Exercise instructions: Repeat the entries exactly as they stand.

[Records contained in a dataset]
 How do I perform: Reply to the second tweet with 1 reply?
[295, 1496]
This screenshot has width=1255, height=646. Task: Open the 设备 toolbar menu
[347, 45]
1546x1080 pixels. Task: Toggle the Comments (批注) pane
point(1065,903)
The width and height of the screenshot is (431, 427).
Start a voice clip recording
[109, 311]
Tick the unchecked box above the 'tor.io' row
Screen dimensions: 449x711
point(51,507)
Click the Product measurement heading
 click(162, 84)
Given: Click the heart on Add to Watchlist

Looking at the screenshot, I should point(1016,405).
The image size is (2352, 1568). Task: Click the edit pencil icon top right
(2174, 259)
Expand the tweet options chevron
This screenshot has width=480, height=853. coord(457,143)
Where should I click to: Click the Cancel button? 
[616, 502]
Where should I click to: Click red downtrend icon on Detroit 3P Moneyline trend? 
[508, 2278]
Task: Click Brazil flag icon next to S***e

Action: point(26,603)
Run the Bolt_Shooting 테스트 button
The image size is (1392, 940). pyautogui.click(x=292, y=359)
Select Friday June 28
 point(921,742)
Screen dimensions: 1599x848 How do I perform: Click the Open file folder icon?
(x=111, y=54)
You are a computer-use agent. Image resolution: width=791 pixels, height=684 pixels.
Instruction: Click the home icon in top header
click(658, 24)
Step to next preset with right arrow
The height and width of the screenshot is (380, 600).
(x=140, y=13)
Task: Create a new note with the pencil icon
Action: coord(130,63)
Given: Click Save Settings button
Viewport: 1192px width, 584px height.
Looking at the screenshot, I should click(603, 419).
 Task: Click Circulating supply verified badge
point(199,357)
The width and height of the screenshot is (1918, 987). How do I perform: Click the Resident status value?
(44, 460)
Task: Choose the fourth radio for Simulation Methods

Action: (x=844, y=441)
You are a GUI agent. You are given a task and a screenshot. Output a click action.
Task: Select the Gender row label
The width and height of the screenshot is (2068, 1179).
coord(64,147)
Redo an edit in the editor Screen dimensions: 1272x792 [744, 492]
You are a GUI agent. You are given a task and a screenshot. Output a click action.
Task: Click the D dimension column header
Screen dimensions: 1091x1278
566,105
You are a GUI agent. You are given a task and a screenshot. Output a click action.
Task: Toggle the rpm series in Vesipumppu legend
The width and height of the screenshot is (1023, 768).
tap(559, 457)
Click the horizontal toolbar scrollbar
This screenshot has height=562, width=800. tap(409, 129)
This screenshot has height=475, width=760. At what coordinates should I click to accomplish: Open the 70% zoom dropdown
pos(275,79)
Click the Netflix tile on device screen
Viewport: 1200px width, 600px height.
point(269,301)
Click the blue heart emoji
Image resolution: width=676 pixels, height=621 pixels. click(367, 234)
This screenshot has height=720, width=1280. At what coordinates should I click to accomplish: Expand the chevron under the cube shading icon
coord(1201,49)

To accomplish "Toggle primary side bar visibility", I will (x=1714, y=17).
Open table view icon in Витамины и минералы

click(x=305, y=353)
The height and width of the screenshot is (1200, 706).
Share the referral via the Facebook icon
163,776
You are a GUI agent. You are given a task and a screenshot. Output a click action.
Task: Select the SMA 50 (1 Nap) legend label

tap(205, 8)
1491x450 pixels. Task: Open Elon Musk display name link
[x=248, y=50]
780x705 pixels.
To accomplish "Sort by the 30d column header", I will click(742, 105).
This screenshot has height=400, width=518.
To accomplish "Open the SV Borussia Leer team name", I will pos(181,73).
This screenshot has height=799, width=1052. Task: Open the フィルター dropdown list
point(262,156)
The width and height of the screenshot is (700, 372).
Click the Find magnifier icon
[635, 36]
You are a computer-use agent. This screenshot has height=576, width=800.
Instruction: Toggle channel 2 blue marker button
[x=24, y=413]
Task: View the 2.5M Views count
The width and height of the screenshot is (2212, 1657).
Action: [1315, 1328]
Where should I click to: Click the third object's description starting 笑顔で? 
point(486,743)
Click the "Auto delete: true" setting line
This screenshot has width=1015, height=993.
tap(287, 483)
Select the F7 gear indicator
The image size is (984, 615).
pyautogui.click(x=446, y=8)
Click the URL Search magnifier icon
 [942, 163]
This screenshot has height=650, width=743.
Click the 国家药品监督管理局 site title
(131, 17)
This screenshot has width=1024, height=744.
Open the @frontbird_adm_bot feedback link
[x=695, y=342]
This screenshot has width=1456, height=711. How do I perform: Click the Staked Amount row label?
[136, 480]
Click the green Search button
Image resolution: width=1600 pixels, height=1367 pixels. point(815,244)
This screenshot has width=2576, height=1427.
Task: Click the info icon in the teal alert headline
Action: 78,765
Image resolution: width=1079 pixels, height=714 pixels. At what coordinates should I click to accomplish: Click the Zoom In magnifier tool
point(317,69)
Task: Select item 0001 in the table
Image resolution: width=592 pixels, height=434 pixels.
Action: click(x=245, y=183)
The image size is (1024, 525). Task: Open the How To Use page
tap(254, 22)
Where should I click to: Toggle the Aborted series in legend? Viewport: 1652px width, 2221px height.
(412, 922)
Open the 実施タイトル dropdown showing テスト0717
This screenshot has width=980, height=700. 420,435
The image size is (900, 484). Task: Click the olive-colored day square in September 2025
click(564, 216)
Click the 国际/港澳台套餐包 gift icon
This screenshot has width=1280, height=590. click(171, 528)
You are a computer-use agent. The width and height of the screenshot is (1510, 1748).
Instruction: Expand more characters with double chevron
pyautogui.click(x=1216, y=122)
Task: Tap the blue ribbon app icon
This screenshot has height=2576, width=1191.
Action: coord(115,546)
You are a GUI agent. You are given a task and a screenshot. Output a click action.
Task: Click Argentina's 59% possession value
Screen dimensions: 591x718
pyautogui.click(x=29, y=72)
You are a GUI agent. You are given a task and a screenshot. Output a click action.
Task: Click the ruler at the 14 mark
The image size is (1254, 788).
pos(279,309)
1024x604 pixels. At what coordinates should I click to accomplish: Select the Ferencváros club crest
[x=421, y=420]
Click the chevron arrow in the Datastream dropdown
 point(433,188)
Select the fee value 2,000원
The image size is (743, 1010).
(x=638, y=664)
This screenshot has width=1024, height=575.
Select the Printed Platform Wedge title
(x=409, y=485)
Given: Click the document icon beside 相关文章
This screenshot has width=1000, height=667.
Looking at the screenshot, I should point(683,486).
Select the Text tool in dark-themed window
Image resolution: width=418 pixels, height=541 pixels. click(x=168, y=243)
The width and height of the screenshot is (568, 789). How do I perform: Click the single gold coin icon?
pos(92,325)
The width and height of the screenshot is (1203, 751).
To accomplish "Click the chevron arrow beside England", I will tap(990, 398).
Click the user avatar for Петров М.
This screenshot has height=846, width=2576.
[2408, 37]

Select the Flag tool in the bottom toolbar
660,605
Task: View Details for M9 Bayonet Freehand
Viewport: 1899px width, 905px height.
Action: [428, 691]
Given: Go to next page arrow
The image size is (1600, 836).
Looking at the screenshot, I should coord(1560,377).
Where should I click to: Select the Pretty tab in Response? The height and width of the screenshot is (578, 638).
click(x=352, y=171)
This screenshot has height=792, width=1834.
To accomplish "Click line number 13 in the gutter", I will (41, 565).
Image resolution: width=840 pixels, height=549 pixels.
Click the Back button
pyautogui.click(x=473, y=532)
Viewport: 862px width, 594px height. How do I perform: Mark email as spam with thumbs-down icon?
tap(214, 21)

Answer:
 How do I perform: Reply to the second tweet with 1 reply?
[295, 1496]
This screenshot has width=1255, height=646. Task: Open the 设备 toolbar menu
[347, 45]
1546x1080 pixels. Task: Toggle the Comments (批注) pane
point(1065,903)
The width and height of the screenshot is (431, 427).
Start a voice clip recording
[109, 311]
Tick the unchecked box above the 'tor.io' row
Screen dimensions: 449x711
point(51,507)
Click the Product measurement heading
 click(162, 84)
Given: Click the heart on Add to Watchlist

Looking at the screenshot, I should point(1016,405).
The image size is (2352, 1568). Task: Click the edit pencil icon top right
(2174, 259)
Expand the tweet options chevron
This screenshot has width=480, height=853. coord(457,143)
Where should I click to: Click the Cancel button? 
[616, 502]
Where should I click to: Click red downtrend icon on Detroit 3P Moneyline trend? 
[508, 2278]
Task: Click Brazil flag icon next to S***e

Action: point(26,603)
Run the Bolt_Shooting 테스트 button
The image size is (1392, 940). pyautogui.click(x=292, y=359)
Select Friday June 28
 point(921,742)
Screen dimensions: 1599x848 How do I perform: Click the Open file folder icon?
(x=111, y=54)
You are a computer-use agent. Image resolution: width=791 pixels, height=684 pixels.
Instruction: Click the home icon in top header
click(658, 24)
Step to next preset with right arrow
The height and width of the screenshot is (380, 600).
(x=140, y=13)
Task: Create a new note with the pencil icon
Action: coord(130,63)
Given: Click Save Settings button
Viewport: 1192px width, 584px height.
Looking at the screenshot, I should click(603, 419).
 Task: Click Circulating supply verified badge
point(199,357)
The width and height of the screenshot is (1918, 987). How do I perform: Click the Resident status value?
(44, 460)
Task: Choose the fourth radio for Simulation Methods

Action: (x=844, y=441)
You are a GUI agent. You are given a task and a screenshot. Output a click action.
Task: Select the Gender row label
The width and height of the screenshot is (2068, 1179).
coord(64,147)
Redo an edit in the editor Screen dimensions: 1272x792 [744, 492]
You are a GUI agent. You are given a task and a screenshot. Output a click action.
Task: Click the D dimension column header
Screen dimensions: 1091x1278
566,105
You are a GUI agent. You are given a task and a screenshot. Output a click action.
Task: Toggle the rpm series in Vesipumppu legend
The width and height of the screenshot is (1023, 768).
tap(559, 457)
Click the horizontal toolbar scrollbar
This screenshot has height=562, width=800. tap(409, 129)
This screenshot has height=475, width=760. At what coordinates should I click to accomplish: Open the 70% zoom dropdown
pos(275,79)
Click the Netflix tile on device screen
Viewport: 1200px width, 600px height.
point(269,301)
Click the blue heart emoji
Image resolution: width=676 pixels, height=621 pixels. click(367, 234)
This screenshot has height=720, width=1280. At what coordinates should I click to accomplish: Expand the chevron under the cube shading icon
coord(1201,49)

To accomplish "Toggle primary side bar visibility", I will (x=1714, y=17).
Open table view icon in Витамины и минералы

click(x=305, y=353)
The height and width of the screenshot is (1200, 706).
Share the referral via the Facebook icon
163,776
You are a GUI agent. You are given a task and a screenshot. Output a click action.
Task: Select the SMA 50 (1 Nap) legend label

tap(205, 8)
1491x450 pixels. Task: Open Elon Musk display name link
[x=248, y=50]
780x705 pixels.
To accomplish "Sort by the 30d column header", I will click(742, 105).
This screenshot has height=400, width=518.
To accomplish "Open the SV Borussia Leer team name", I will pos(181,73).
This screenshot has height=799, width=1052. Task: Open the フィルター dropdown list
point(262,156)
The width and height of the screenshot is (700, 372).
Click the Find magnifier icon
[635, 36]
You are a computer-use agent. This screenshot has height=576, width=800.
Instruction: Toggle channel 2 blue marker button
[x=24, y=413]
Task: View the 2.5M Views count
The width and height of the screenshot is (2212, 1657).
Action: [1315, 1328]
Where should I click to: Click the third object's description starting 笑顔で? 
point(486,743)
Click the "Auto delete: true" setting line
This screenshot has width=1015, height=993.
tap(287, 483)
Select the F7 gear indicator
The image size is (984, 615).
pyautogui.click(x=446, y=8)
Click the URL Search magnifier icon
 [942, 163]
This screenshot has height=650, width=743.
Click the 国家药品监督管理局 site title
(131, 17)
This screenshot has width=1024, height=744.
Open the @frontbird_adm_bot feedback link
[x=695, y=342]
This screenshot has width=1456, height=711. How do I perform: Click the Staked Amount row label?
[136, 480]
Click the green Search button
Image resolution: width=1600 pixels, height=1367 pixels. point(815,244)
This screenshot has width=2576, height=1427.
Task: Click the info icon in the teal alert headline
Action: 78,765
Image resolution: width=1079 pixels, height=714 pixels. At what coordinates should I click to accomplish: Click the Zoom In magnifier tool
point(317,69)
Task: Select item 0001 in the table
Image resolution: width=592 pixels, height=434 pixels.
Action: click(x=245, y=183)
The image size is (1024, 525). Task: Open the How To Use page
tap(254, 22)
Where should I click to: Toggle the Aborted series in legend? Viewport: 1652px width, 2221px height.
(412, 922)
Open the 実施タイトル dropdown showing テスト0717
This screenshot has width=980, height=700. 420,435
The image size is (900, 484). Task: Click the olive-colored day square in September 2025
click(564, 216)
Click the 国际/港澳台套餐包 gift icon
This screenshot has width=1280, height=590. click(171, 528)
You are a computer-use agent. The width and height of the screenshot is (1510, 1748).
Instruction: Expand more characters with double chevron
pyautogui.click(x=1216, y=122)
Task: Tap the blue ribbon app icon
This screenshot has height=2576, width=1191.
Action: coord(115,546)
You are a GUI agent. You are given a task and a screenshot. Output a click action.
Task: Click Argentina's 59% possession value
Screen dimensions: 591x718
pyautogui.click(x=29, y=72)
You are a GUI agent. You are given a task and a screenshot. Output a click action.
Task: Click the ruler at the 14 mark
The image size is (1254, 788).
pos(279,309)
1024x604 pixels. At what coordinates should I click to accomplish: Select the Ferencváros club crest
[x=421, y=420]
Click the chevron arrow in the Datastream dropdown
 point(433,188)
Select the fee value 2,000원
The image size is (743, 1010).
(x=638, y=664)
This screenshot has width=1024, height=575.
Select the Printed Platform Wedge title
(x=409, y=485)
Given: Click the document icon beside 相关文章
This screenshot has width=1000, height=667.
Looking at the screenshot, I should point(683,486).
Select the Text tool in dark-themed window
Image resolution: width=418 pixels, height=541 pixels. click(x=168, y=243)
The width and height of the screenshot is (568, 789). How do I perform: Click the single gold coin icon?
pos(92,325)
The width and height of the screenshot is (1203, 751).
To accomplish "Click the chevron arrow beside England", I will tap(990, 398).
Click the user avatar for Петров М.
This screenshot has height=846, width=2576.
[2408, 37]

Select the Flag tool in the bottom toolbar
660,605
Task: View Details for M9 Bayonet Freehand
Viewport: 1899px width, 905px height.
Action: [428, 691]
Given: Go to next page arrow
The image size is (1600, 836).
Looking at the screenshot, I should coord(1560,377).
Where should I click to: Select the Pretty tab in Response? The height and width of the screenshot is (578, 638).
click(x=352, y=171)
This screenshot has height=792, width=1834.
To accomplish "Click line number 13 in the gutter", I will (41, 565).
Image resolution: width=840 pixels, height=549 pixels.
Click the Back button
pyautogui.click(x=473, y=532)
Viewport: 862px width, 594px height. How do I perform: Mark email as spam with thumbs-down icon?
tap(214, 21)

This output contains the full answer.